BEGIN EXERCISE MATERIAL

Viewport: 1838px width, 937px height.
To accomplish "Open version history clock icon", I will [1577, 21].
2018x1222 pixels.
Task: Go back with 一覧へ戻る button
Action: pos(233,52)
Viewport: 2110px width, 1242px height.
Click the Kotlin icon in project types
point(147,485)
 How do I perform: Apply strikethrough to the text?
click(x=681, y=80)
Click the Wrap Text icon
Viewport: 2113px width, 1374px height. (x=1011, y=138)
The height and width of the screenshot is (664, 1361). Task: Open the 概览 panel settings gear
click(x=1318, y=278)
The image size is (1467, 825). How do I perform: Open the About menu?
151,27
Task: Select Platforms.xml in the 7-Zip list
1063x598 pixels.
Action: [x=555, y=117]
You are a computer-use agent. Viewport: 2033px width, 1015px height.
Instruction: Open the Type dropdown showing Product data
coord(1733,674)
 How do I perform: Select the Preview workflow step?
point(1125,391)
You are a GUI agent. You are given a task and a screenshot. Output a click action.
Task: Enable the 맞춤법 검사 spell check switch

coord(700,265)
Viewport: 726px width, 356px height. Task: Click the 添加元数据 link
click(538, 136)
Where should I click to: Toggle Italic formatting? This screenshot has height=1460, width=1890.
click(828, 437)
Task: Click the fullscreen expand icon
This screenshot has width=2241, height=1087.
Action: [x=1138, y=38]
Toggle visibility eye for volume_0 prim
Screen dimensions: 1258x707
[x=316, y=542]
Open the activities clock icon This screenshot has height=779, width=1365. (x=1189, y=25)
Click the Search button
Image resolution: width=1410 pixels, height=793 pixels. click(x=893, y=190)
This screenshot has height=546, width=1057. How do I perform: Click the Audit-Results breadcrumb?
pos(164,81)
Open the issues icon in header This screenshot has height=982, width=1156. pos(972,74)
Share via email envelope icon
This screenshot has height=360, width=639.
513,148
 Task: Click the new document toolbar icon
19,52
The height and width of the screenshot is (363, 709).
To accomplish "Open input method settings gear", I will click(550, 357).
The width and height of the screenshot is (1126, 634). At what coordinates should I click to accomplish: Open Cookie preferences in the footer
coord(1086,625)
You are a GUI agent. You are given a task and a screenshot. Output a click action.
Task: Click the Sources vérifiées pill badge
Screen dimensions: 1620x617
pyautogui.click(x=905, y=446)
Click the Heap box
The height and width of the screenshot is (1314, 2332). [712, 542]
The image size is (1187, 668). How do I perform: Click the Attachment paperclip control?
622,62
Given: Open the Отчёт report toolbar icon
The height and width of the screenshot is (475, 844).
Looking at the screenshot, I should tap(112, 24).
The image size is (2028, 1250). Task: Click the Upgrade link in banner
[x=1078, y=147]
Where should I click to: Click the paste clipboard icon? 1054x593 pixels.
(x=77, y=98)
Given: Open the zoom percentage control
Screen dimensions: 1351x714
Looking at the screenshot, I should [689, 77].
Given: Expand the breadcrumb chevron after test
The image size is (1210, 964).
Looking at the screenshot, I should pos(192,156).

END EXERCISE MATERIAL

## ACTION ITEM
Every record above is to be copied exactly.

## RESULT OF THE TASK
Viewport: 1838px width, 937px height.
To accomplish "Open version history clock icon", I will [1577, 21].
2018x1222 pixels.
Task: Go back with 一覧へ戻る button
Action: pos(233,52)
Viewport: 2110px width, 1242px height.
Click the Kotlin icon in project types
point(147,485)
 How do I perform: Apply strikethrough to the text?
click(x=681, y=80)
Click the Wrap Text icon
Viewport: 2113px width, 1374px height. (x=1011, y=138)
The height and width of the screenshot is (664, 1361). Task: Open the 概览 panel settings gear
click(x=1318, y=278)
The image size is (1467, 825). How do I perform: Open the About menu?
151,27
Task: Select Platforms.xml in the 7-Zip list
1063x598 pixels.
Action: [x=555, y=117]
You are a computer-use agent. Viewport: 2033px width, 1015px height.
Instruction: Open the Type dropdown showing Product data
coord(1733,674)
 How do I perform: Select the Preview workflow step?
point(1125,391)
You are a GUI agent. You are given a task and a screenshot. Output a click action.
Task: Enable the 맞춤법 검사 spell check switch

coord(700,265)
Viewport: 726px width, 356px height. Task: Click the 添加元数据 link
click(538, 136)
Where should I click to: Toggle Italic formatting? This screenshot has height=1460, width=1890.
click(828, 437)
Task: Click the fullscreen expand icon
This screenshot has width=2241, height=1087.
Action: [x=1138, y=38]
Toggle visibility eye for volume_0 prim
Screen dimensions: 1258x707
[x=316, y=542]
Open the activities clock icon This screenshot has height=779, width=1365. (x=1189, y=25)
Click the Search button
Image resolution: width=1410 pixels, height=793 pixels. click(x=893, y=190)
This screenshot has height=546, width=1057. How do I perform: Click the Audit-Results breadcrumb?
pos(164,81)
Open the issues icon in header This screenshot has height=982, width=1156. pos(972,74)
Share via email envelope icon
This screenshot has height=360, width=639.
513,148
 Task: Click the new document toolbar icon
19,52
The height and width of the screenshot is (363, 709).
To accomplish "Open input method settings gear", I will click(550, 357).
The width and height of the screenshot is (1126, 634). At what coordinates should I click to accomplish: Open Cookie preferences in the footer
coord(1086,625)
You are a GUI agent. You are given a task and a screenshot. Output a click action.
Task: Click the Sources vérifiées pill badge
Screen dimensions: 1620x617
pyautogui.click(x=905, y=446)
Click the Heap box
The height and width of the screenshot is (1314, 2332). [712, 542]
The image size is (1187, 668). How do I perform: Click the Attachment paperclip control?
622,62
Given: Open the Отчёт report toolbar icon
The height and width of the screenshot is (475, 844).
Looking at the screenshot, I should tap(112, 24).
The image size is (2028, 1250). Task: Click the Upgrade link in banner
[x=1078, y=147]
Where should I click to: Click the paste clipboard icon? 1054x593 pixels.
(x=77, y=98)
Given: Open the zoom percentage control
Screen dimensions: 1351x714
Looking at the screenshot, I should [689, 77].
Given: Expand the breadcrumb chevron after test
The image size is (1210, 964).
Looking at the screenshot, I should pos(192,156).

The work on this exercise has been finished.